Copy the listing below word for word, leaving out the pictures.

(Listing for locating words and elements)
========
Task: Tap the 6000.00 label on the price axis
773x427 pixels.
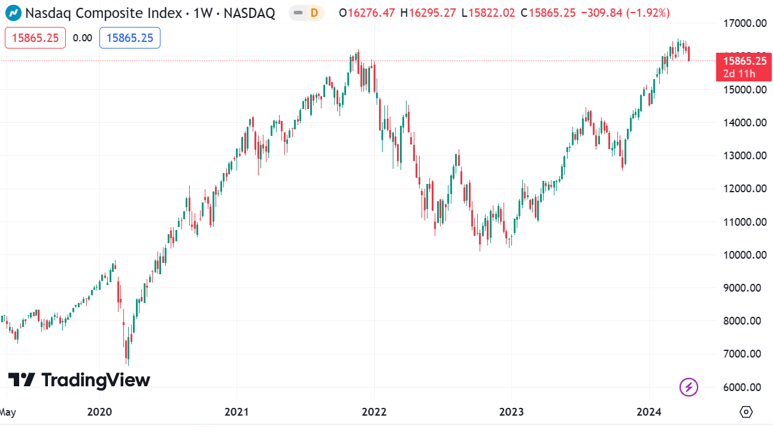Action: (x=744, y=387)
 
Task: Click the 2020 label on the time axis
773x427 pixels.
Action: (x=99, y=412)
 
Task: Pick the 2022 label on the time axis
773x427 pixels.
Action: (x=374, y=412)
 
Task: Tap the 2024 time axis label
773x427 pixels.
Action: (x=649, y=412)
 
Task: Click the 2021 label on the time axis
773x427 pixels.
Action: (x=237, y=412)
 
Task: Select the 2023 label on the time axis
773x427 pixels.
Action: (x=511, y=412)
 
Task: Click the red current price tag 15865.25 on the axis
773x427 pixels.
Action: (x=744, y=60)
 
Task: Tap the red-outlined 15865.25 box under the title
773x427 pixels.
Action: (x=35, y=38)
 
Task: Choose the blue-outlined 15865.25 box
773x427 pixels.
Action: (x=129, y=38)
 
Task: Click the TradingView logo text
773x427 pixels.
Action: (x=79, y=380)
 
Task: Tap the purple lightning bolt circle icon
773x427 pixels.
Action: (x=689, y=387)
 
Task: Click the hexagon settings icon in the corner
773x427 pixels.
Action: (x=746, y=412)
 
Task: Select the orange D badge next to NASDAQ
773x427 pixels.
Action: (x=314, y=13)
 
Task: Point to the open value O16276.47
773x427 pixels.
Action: (x=366, y=13)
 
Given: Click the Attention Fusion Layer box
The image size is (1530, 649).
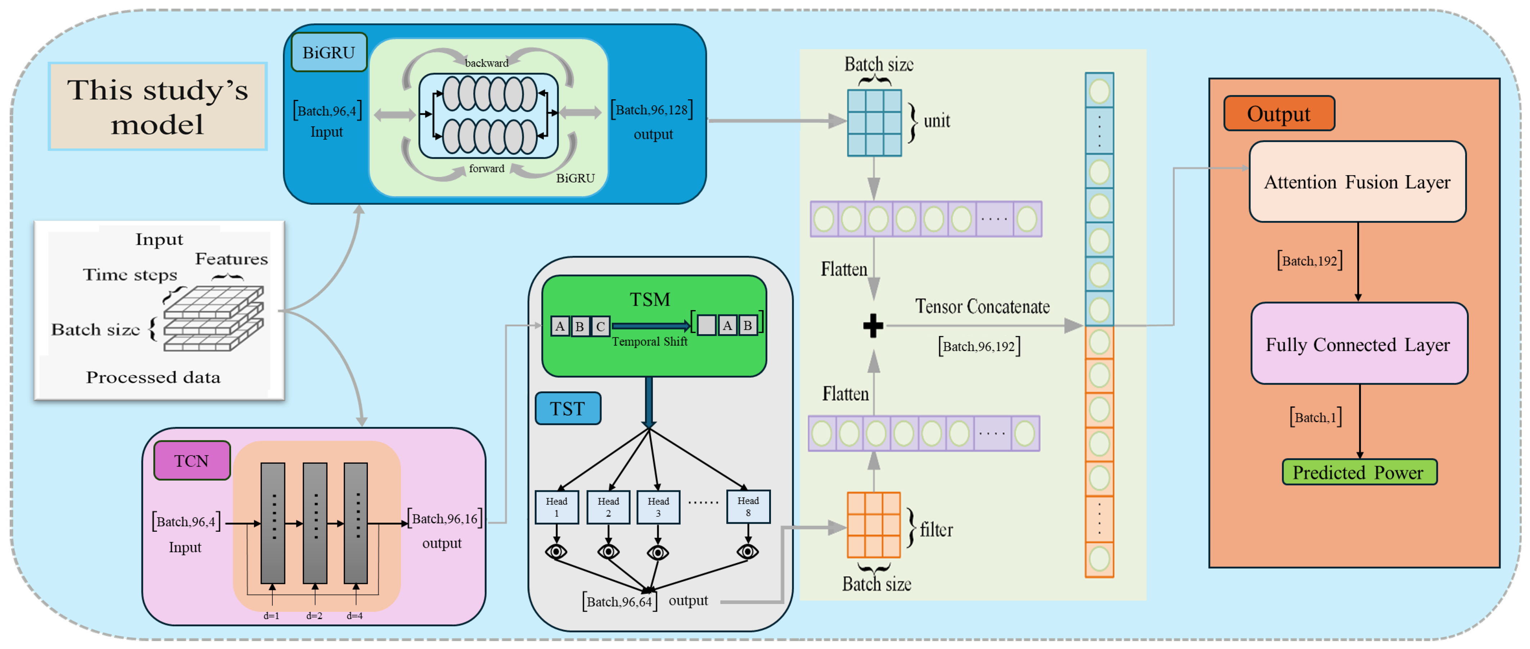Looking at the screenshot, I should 1357,182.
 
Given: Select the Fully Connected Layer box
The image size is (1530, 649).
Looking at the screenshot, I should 1358,344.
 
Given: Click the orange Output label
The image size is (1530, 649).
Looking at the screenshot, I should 1279,113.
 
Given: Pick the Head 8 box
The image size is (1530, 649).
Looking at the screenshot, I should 748,507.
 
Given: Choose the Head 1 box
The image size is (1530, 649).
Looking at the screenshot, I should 556,507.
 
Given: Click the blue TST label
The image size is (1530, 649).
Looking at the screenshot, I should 568,409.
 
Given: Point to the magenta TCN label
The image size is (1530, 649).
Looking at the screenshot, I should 191,461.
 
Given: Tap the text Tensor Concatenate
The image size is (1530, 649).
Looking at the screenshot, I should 982,307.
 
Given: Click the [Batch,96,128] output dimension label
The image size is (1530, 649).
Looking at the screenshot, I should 652,110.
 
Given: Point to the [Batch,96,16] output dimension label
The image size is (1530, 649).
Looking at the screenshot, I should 444,519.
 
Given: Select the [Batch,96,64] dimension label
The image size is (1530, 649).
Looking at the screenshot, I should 619,602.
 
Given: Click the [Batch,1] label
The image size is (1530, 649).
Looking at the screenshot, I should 1315,417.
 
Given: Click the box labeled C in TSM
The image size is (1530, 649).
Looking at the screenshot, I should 600,326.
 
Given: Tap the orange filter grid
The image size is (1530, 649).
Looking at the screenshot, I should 873,525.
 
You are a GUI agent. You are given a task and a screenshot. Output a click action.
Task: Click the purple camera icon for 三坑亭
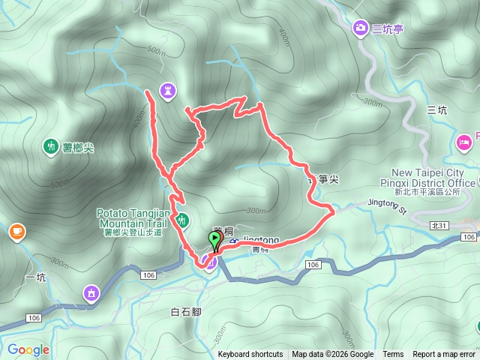(x=361, y=28)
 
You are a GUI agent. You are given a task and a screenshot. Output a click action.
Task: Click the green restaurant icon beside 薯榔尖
(x=51, y=146)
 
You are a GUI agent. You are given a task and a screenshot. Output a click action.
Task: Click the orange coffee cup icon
(x=16, y=231)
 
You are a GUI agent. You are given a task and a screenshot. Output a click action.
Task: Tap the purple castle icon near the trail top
(x=168, y=91)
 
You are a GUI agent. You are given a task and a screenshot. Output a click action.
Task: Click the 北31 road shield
(x=440, y=225)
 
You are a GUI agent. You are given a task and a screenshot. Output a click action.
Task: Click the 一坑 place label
(x=35, y=278)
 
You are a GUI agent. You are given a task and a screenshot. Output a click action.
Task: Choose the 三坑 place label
(x=437, y=110)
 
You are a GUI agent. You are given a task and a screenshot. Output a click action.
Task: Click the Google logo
(x=28, y=350)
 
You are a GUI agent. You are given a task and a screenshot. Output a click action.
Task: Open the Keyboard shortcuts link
(x=250, y=355)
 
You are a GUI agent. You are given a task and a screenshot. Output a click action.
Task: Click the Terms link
(x=393, y=355)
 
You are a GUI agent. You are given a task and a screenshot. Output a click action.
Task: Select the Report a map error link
(x=444, y=355)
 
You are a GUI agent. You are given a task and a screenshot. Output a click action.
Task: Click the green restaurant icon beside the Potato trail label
(x=182, y=220)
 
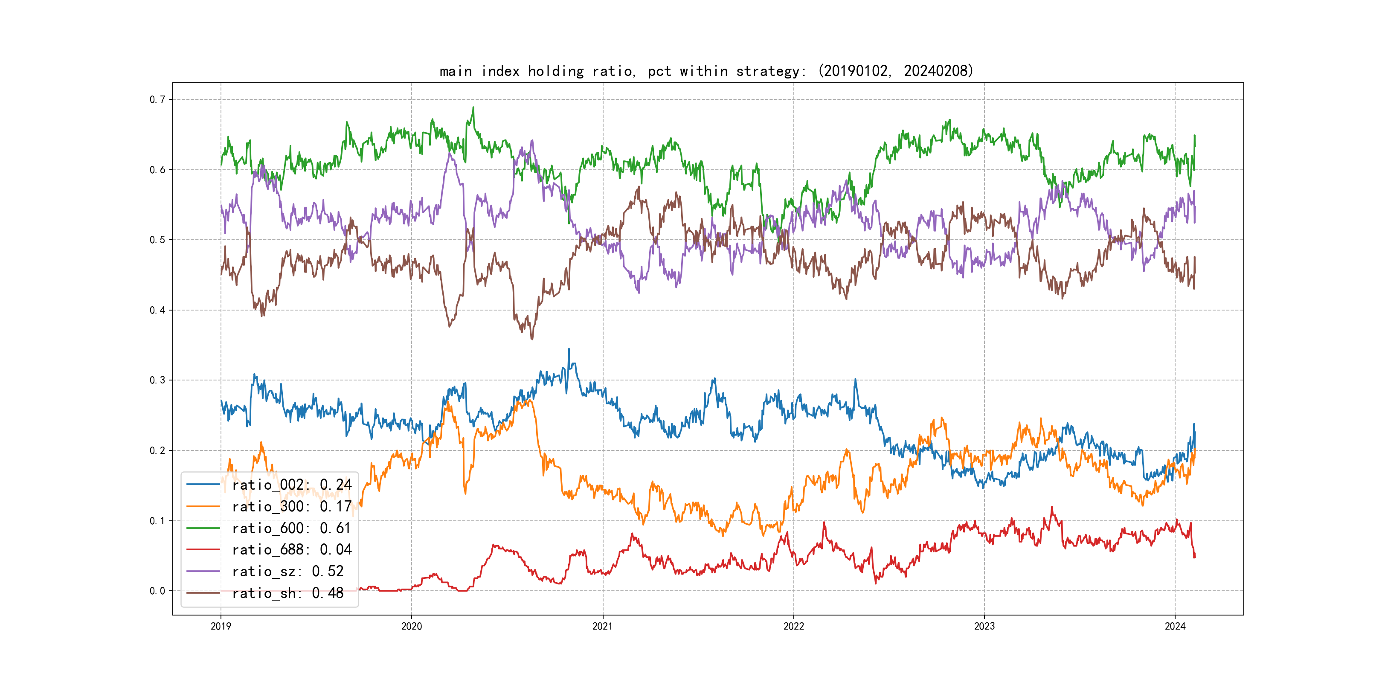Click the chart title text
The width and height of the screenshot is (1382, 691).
[706, 71]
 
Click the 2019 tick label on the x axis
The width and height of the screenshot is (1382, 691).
[221, 626]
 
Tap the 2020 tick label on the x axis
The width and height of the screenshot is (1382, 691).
[412, 626]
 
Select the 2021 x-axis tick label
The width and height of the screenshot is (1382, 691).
[602, 626]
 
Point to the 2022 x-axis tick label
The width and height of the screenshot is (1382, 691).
[793, 626]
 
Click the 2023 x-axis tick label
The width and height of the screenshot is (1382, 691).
[984, 626]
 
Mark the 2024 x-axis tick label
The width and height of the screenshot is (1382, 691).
[1175, 626]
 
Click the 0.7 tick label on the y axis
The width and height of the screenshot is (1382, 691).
[157, 99]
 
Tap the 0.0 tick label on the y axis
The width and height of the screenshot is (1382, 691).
[157, 591]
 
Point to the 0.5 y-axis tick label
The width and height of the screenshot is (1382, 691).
[157, 240]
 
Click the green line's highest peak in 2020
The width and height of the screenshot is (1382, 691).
[473, 107]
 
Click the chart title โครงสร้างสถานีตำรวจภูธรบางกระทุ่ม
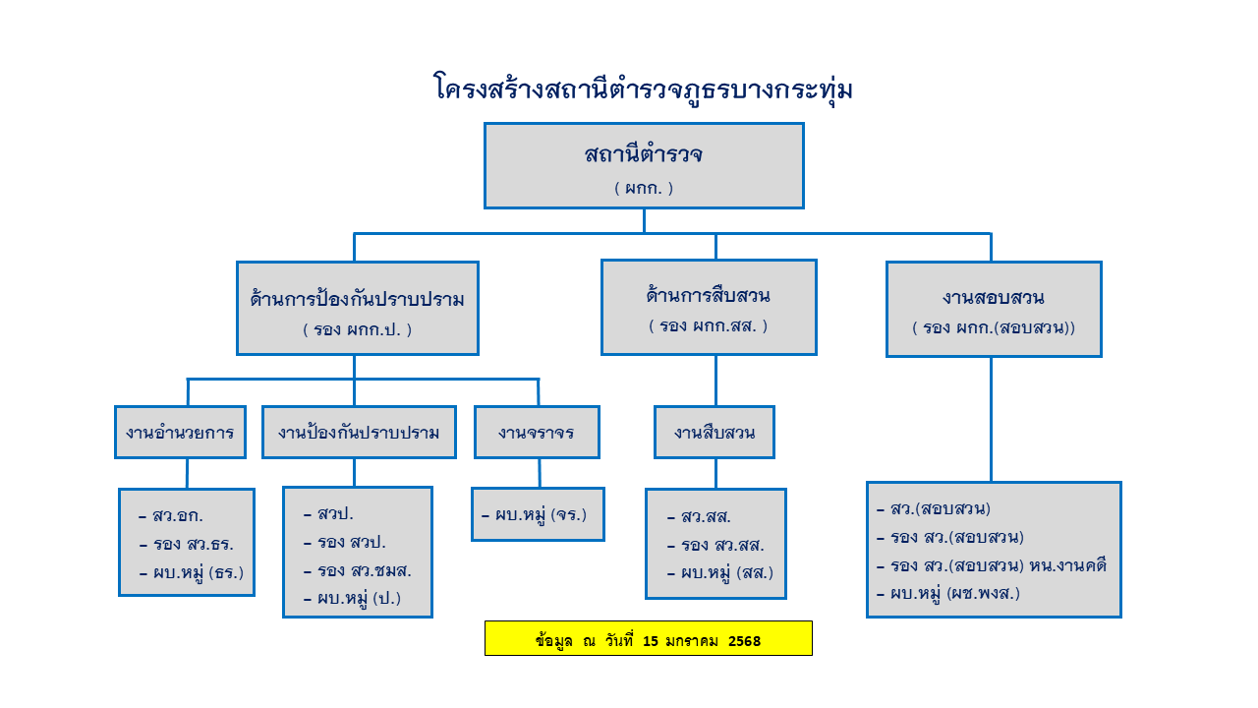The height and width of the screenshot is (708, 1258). (x=643, y=89)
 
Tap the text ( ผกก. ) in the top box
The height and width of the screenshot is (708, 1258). (x=644, y=188)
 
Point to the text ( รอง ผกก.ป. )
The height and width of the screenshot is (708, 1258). (x=357, y=329)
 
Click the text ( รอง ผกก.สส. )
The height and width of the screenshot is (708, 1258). (x=708, y=325)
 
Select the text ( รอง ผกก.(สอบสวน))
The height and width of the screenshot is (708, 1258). (x=993, y=327)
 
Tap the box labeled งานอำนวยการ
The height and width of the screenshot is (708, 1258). (x=180, y=432)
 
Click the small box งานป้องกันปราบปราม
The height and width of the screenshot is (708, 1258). (x=359, y=432)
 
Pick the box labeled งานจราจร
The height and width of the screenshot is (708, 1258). (x=536, y=432)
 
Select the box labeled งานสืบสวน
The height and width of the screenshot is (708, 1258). (x=715, y=432)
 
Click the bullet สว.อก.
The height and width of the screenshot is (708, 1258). (x=178, y=515)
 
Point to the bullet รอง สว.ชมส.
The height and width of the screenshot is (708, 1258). (x=364, y=570)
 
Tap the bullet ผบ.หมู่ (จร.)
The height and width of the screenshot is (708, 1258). (x=540, y=513)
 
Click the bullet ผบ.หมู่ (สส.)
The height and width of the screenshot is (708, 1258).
========
- **Correct answer**
Task: Tap the 6000.00 label on the price axis
773x427 pixels.
Action: (x=744, y=387)
 
Task: Click the 2020 label on the time axis
773x427 pixels.
Action: (x=99, y=412)
 
Task: Pick the 2022 label on the time axis
773x427 pixels.
Action: (x=374, y=412)
 
Task: Tap the 2024 time axis label
773x427 pixels.
Action: (x=649, y=412)
 
Task: Click the 2021 label on the time axis
773x427 pixels.
Action: (x=237, y=412)
 
Task: Select the 2023 label on the time axis
773x427 pixels.
Action: (x=511, y=412)
 
Task: Click the red current price tag 15865.25 on the axis
773x427 pixels.
Action: (x=744, y=60)
 
Task: Tap the red-outlined 15865.25 box under the title
773x427 pixels.
Action: (x=35, y=38)
 
Task: Choose the blue-outlined 15865.25 box
773x427 pixels.
Action: (x=129, y=38)
 
Task: Click the TradingView logo text
773x427 pixels.
Action: (x=79, y=380)
 
Task: Tap the purple lightning bolt circle icon
773x427 pixels.
Action: (x=689, y=387)
 
Task: Click the hexagon settings icon in the corner
773x427 pixels.
Action: (x=746, y=412)
 
Task: Select the orange D badge next to NASDAQ
773x427 pixels.
Action: (x=314, y=13)
 
Task: Point to the open value O16276.47
773x427 pixels.
Action: (x=366, y=13)
 
Given: Click the Attention Fusion Layer box
The image size is (1530, 649).
Looking at the screenshot, I should 1357,182.
 
Given: Select the Fully Connected Layer box
The image size is (1530, 649).
Looking at the screenshot, I should 1358,344.
 
Given: Click the orange Output label
The image size is (1530, 649).
Looking at the screenshot, I should 1279,113.
 
Given: Pick the Head 8 box
The image size is (1530, 649).
Looking at the screenshot, I should 748,507.
 
Given: Choose the Head 1 box
The image size is (1530, 649).
Looking at the screenshot, I should 556,507.
 
Given: Click the blue TST label
The image size is (1530, 649).
Looking at the screenshot, I should 568,409.
 
Given: Point to the magenta TCN label
The image size is (1530, 649).
Looking at the screenshot, I should 191,461.
 
Given: Tap the text Tensor Concatenate
The image size is (1530, 649).
Looking at the screenshot, I should 982,307.
 
Given: Click the [Batch,96,128] output dimension label
The image size is (1530, 649).
Looking at the screenshot, I should 652,110.
 
Given: Point to the [Batch,96,16] output dimension label
The image size is (1530, 649).
Looking at the screenshot, I should 444,519.
 
Given: Select the [Batch,96,64] dimension label
The image size is (1530, 649).
Looking at the screenshot, I should 619,602.
 
Given: Click the [Batch,1] label
The image size is (1530, 649).
Looking at the screenshot, I should 1315,417.
 
Given: Click the box labeled C in TSM
The image size is (1530, 649).
Looking at the screenshot, I should 600,326.
 
Given: Tap the orange filter grid
The image size is (1530, 649).
Looking at the screenshot, I should 873,525.
 
You are a GUI agent. You are given a task and a screenshot. Output a click action.
Task: Click the purple camera icon for 三坑亭
(x=361, y=28)
 
You are a GUI agent. You are given a task and a screenshot. Output a click action.
Task: Click the green restaurant icon beside 薯榔尖
(x=51, y=146)
 
You are a GUI agent. You are given a task and a screenshot. Output a click action.
Task: Click the orange coffee cup icon
(x=16, y=231)
 
You are a GUI agent. You are given a task and a screenshot. Output a click action.
Task: Tap the purple castle icon near the trail top
(x=168, y=91)
 
You are a GUI agent. You are given a task and a screenshot. Output a click action.
Task: Click the 北31 road shield
(x=440, y=225)
 
You are a GUI agent. You are given a task and a screenshot. Output a click action.
Task: Click the 一坑 place label
(x=35, y=278)
 
You are a GUI agent. You are given a task and a screenshot. Output a click action.
Task: Choose the 三坑 place label
(x=437, y=110)
 
You are a GUI agent. You are given a task and a screenshot. Output a click action.
Task: Click the Google logo
(x=28, y=350)
 
You are a GUI agent. You are given a task and a screenshot. Output a click action.
Task: Open the Keyboard shortcuts link
(x=250, y=355)
 
You are a GUI agent. You are given a task and a screenshot. Output a click action.
Task: Click the Terms link
(x=393, y=355)
 
You are a GUI agent. You are given a task and a screenshot. Output a click action.
Task: Select the Report a map error link
(x=444, y=355)
 
You are a GUI agent. You are given a task and a screenshot. Output a click action.
Task: Click the green restaurant icon beside the Potato trail label
(x=182, y=220)
 
Click the chart title text
The width and height of the screenshot is (1382, 691).
[706, 71]
 
Click the 2019 tick label on the x axis
The width and height of the screenshot is (1382, 691).
[221, 626]
 
Tap the 2020 tick label on the x axis
The width and height of the screenshot is (1382, 691).
[412, 626]
 
Select the 2021 x-axis tick label
The width and height of the screenshot is (1382, 691).
[602, 626]
 
Point to the 2022 x-axis tick label
The width and height of the screenshot is (1382, 691).
[793, 626]
 
Click the 2023 x-axis tick label
The width and height of the screenshot is (1382, 691).
[984, 626]
 
Mark the 2024 x-axis tick label
The width and height of the screenshot is (1382, 691).
[1175, 626]
 
Click the 0.7 tick label on the y axis
The width and height of the screenshot is (1382, 691).
[157, 99]
 
Tap the 0.0 tick label on the y axis
The width and height of the screenshot is (1382, 691).
[157, 591]
 
Point to the 0.5 y-axis tick label
The width and height of the screenshot is (1382, 691).
[157, 240]
 
Click the green line's highest peak in 2020
The width and height of the screenshot is (1382, 691).
[473, 107]
 
Click the chart title โครงสร้างสถานีตำรวจภูธรบางกระทุ่ม
The height and width of the screenshot is (708, 1258). (x=643, y=89)
 
Tap the text ( ผกก. ) in the top box
The height and width of the screenshot is (708, 1258). (x=644, y=188)
 
Point to the text ( รอง ผกก.ป. )
The height and width of the screenshot is (708, 1258). (x=357, y=329)
 
Click the text ( รอง ผกก.สส. )
The height and width of the screenshot is (708, 1258). (x=708, y=325)
 
Select the text ( รอง ผกก.(สอบสวน))
The height and width of the screenshot is (708, 1258). (x=993, y=327)
 
Tap the box labeled งานอำนวยการ
The height and width of the screenshot is (708, 1258). (x=180, y=432)
 
Click the small box งานป้องกันปราบปราม
The height and width of the screenshot is (708, 1258). (x=359, y=432)
 
Pick the box labeled งานจราจร
The height and width of the screenshot is (708, 1258). (x=536, y=432)
 
Select the box labeled งานสืบสวน
The height and width of the screenshot is (708, 1258). (x=715, y=432)
 
Click the bullet สว.อก.
The height and width of the screenshot is (708, 1258). (x=178, y=515)
 
Point to the bullet รอง สว.ชมส.
The height and width of the screenshot is (708, 1258). (x=364, y=570)
 
Tap the bullet ผบ.หมู่ (จร.)
The height and width of the screenshot is (708, 1258). (x=540, y=513)
 
Click the bullet ผบ.หมู่ (สส.)
The height and width of the screenshot is (708, 1258).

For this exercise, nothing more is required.